At least the groundhog didn’t see his shadow, so maybe spring will come early this year. At this moment, it’s all I can hope for. Unless... I look at the groundhog’s prediction as another sign of global warming, in which case the day is back to totally sucking.
The poem is great! I am shockingly unfamiliar with Shel Silverstein - must correct that soon.
First of all, congrats on the film's entry into the Sci-Fi film festival. Do update us.
Secondly, jump back. I didn't know you lived in the suburbs of D.C. We lived (veeeeerrrrry briefly) in Rockville, MD. I made one friend. Just one. That's how short our stay was. Oh, and I'm a bit of a wallflower sometimes, too.
Lastly, I had a dream the other night that a UFO arrived just above our kitchen.
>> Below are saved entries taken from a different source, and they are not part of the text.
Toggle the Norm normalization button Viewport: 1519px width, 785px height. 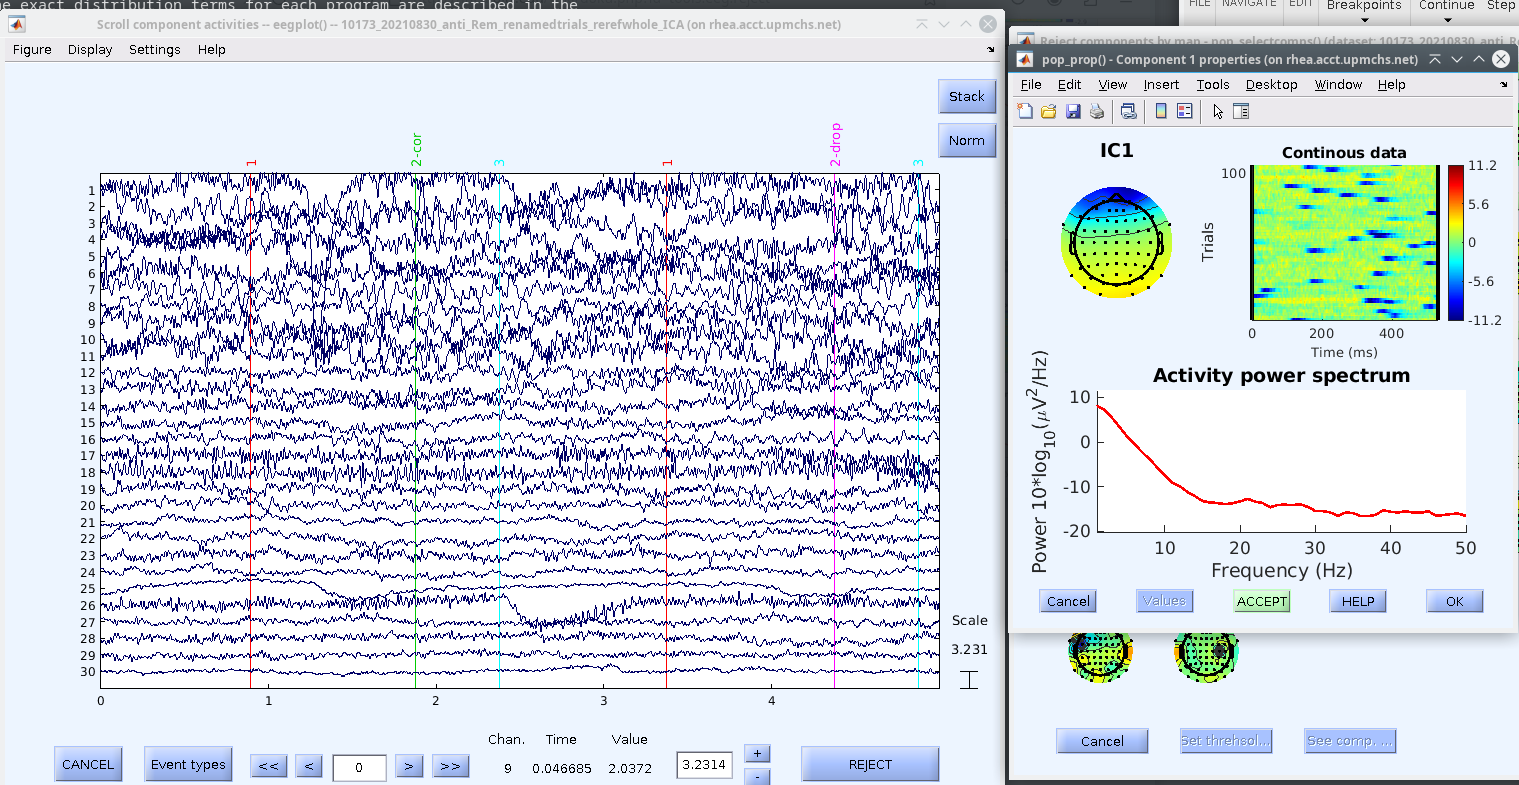(x=966, y=141)
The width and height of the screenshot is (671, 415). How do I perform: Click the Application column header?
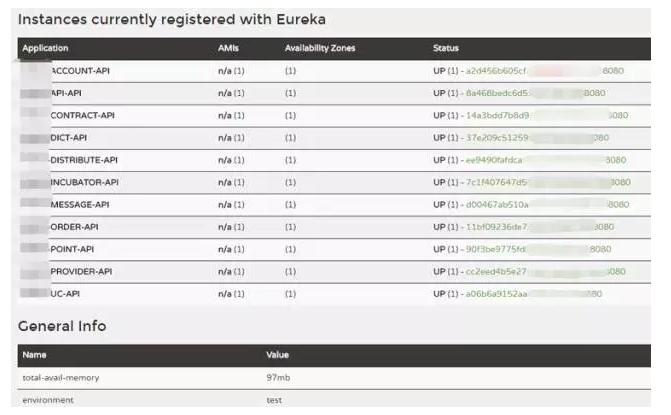[45, 48]
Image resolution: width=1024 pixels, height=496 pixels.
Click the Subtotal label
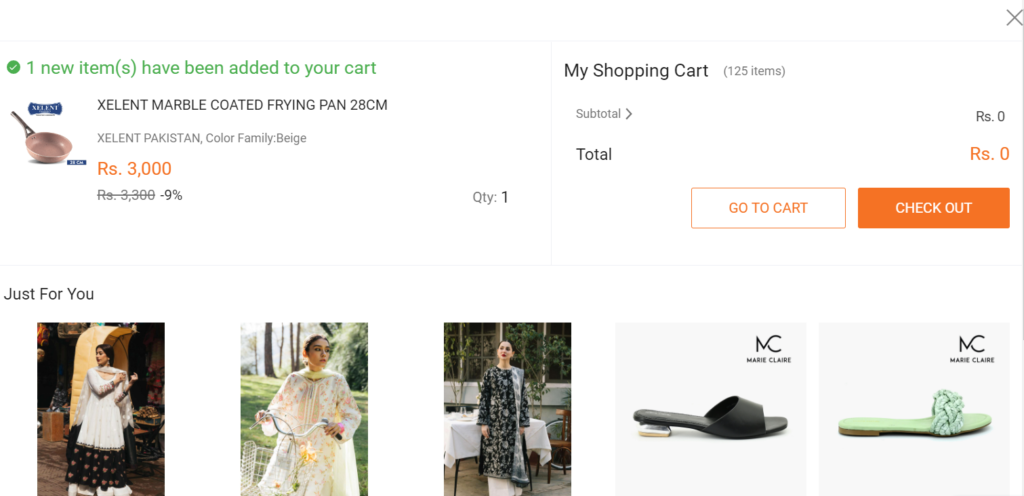point(598,114)
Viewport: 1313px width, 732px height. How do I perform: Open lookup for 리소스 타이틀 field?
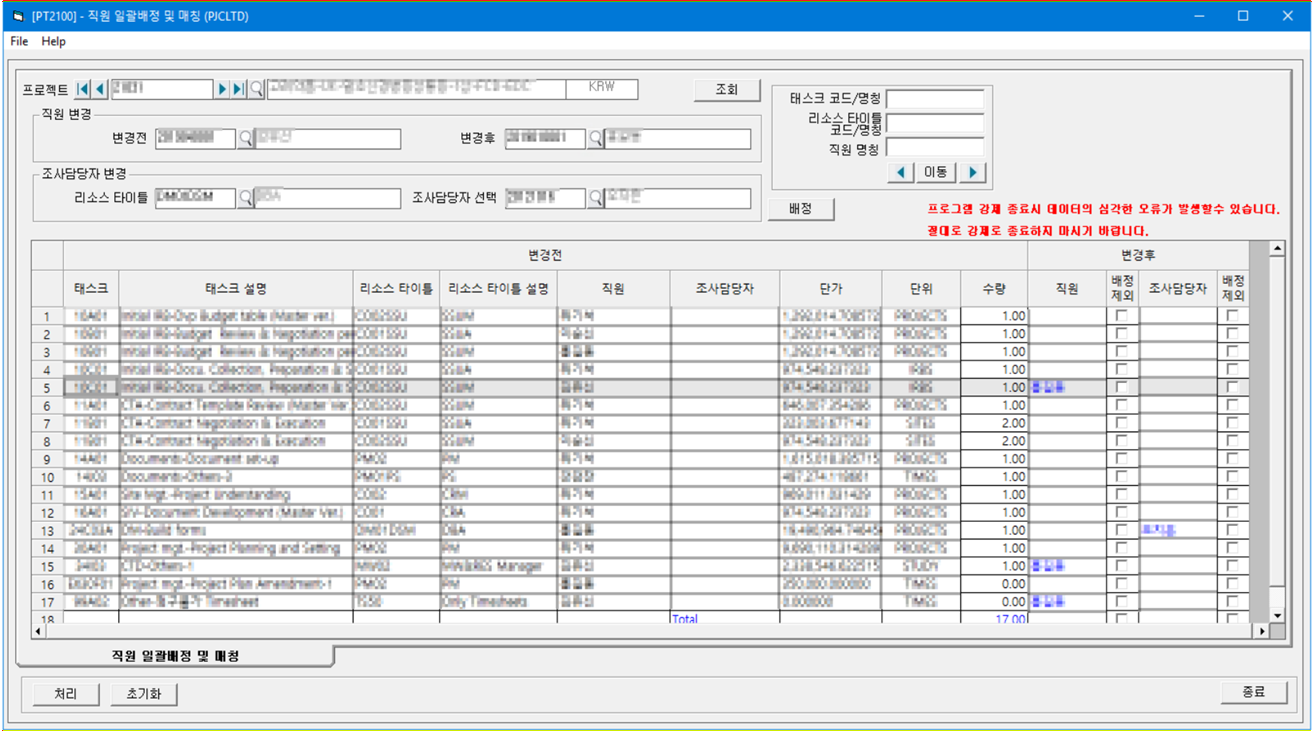pyautogui.click(x=245, y=198)
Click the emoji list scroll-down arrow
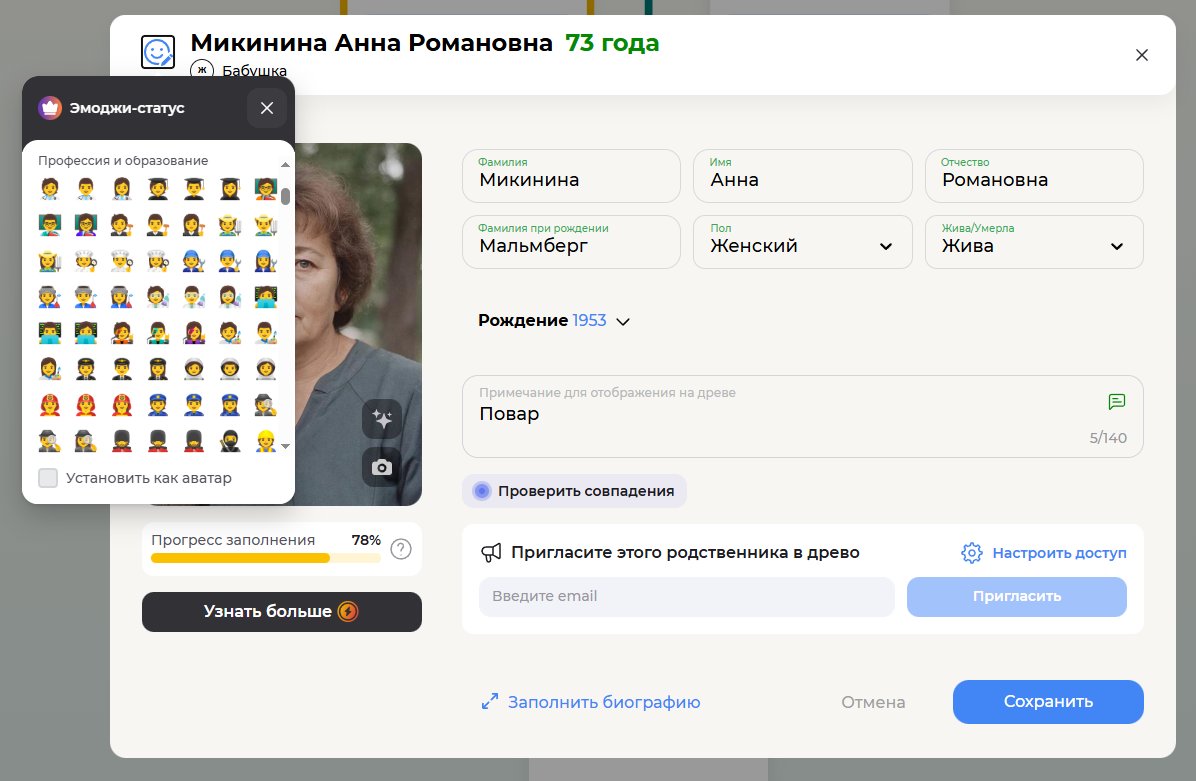1196x781 pixels. coord(285,446)
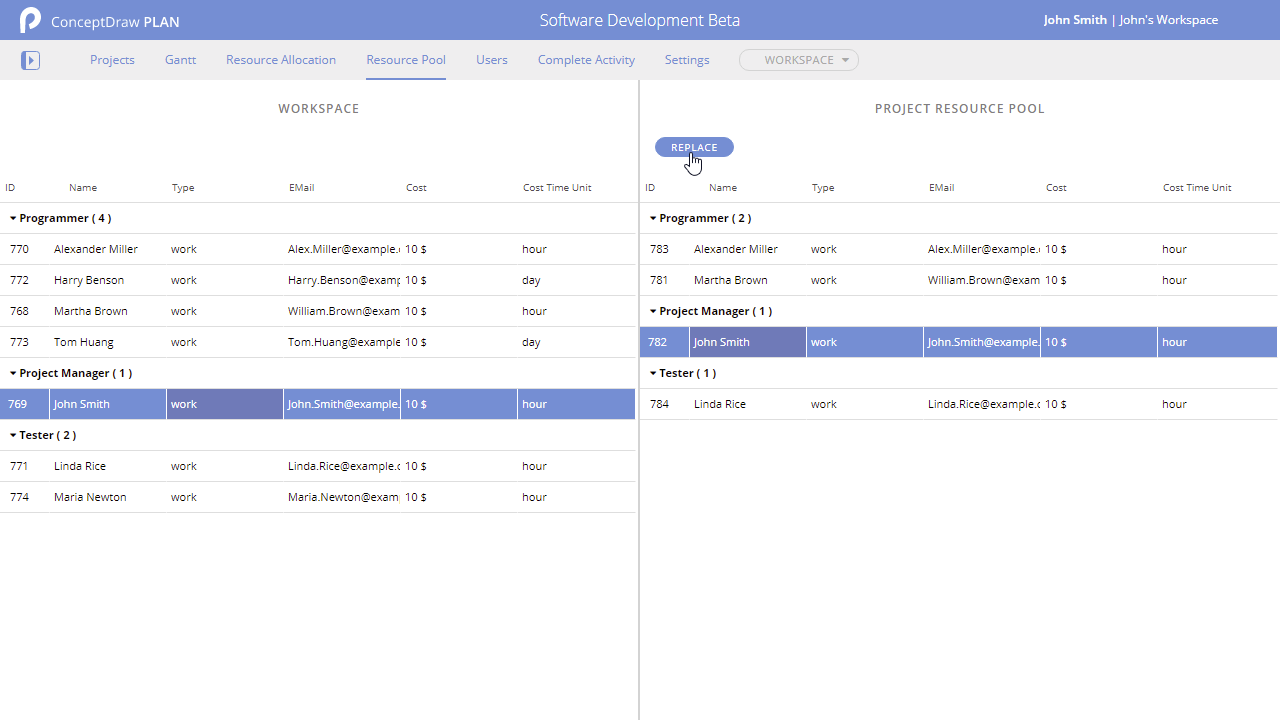Select Martha Brown row with ID 781
This screenshot has height=720, width=1280.
click(x=731, y=280)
Don't know where the Dear Husband was, but he was absent. The Girls (I have two myself) and I walked with fear towards it, and it sucked up my youngest (a traditional movie-like UFO -- you know, where they suck you up the center in a shaft of light and all that). Oddly enough, I remember in the dream giving her a little push. I think it's 'cause I knew they'd take us, and I wanted her to hurry so that I could be sure to go with her. Aw. It was all too frightening, though, and I woke up, my heart all a'thudding. One of those dreams where I thought it was really happening.
I don't know why I just told you this. Probably 'cause you have two girls yourself. And you were talking about your scary dream and all, too.
We're working on setting your interview up for publication (Monday is our goal), and Eisha just noticed that the Cybils site scooped us and interviewed you first. Sweet bastard! But it's all good. As Eisha said, you'll just have a big week. It's National MotherReader week. Woo hoo!
I'm done now. I promise.
It's a bad day when going back to bed TWICE can't fix it...but looking forward to National MotherReader Week oughta help!
Ha! I remember that about the whole DC area. Even a hint of snow, and school -- everything really -- would be canceled. My favorite, though, was the raiding of the grocery stores for bread and milk. Amused me every time.
MR, I completely understand the feeling when you wake up mid-dream and it feels stomach-grippingly real. A few weeks ago I dreamed that I was at a doctors office, and I told the doctor I thought I might have asthma. "No problem," the doctor said, "I'll just take a few quick measurements of your foot, and that will tell me if you have asthma." Moments later, the doctor was reading the printout from the foot-measure-asthma test, and he said, "Well the tests show conclusively that you do have fatal asthma, and you have about 3 months to live." That's when I woke up, and I was so sad. Fatal asthma. 3 months to live. Oh no. Oh no. Oh. Wait. Dream. Just a dream.
When I was a child, I had recurring nightmares about Steve Lawrence and Eydie Gormet. I started praying every night that I would have NO dreams (I didn't feel it was fair to ask God to only spare me the bad dreams, but seeing I was willing to give up the good dreams too, it seemed a reasonable request.)
Funny thing is, it worked.
If I thought I had a snowball's chance of getting out of work at a reasonable time on Friday, I'd offer to pick you up in Princeton and give you a ride into the city. Alas, my job is NOT COOPERATING AT ALL these days.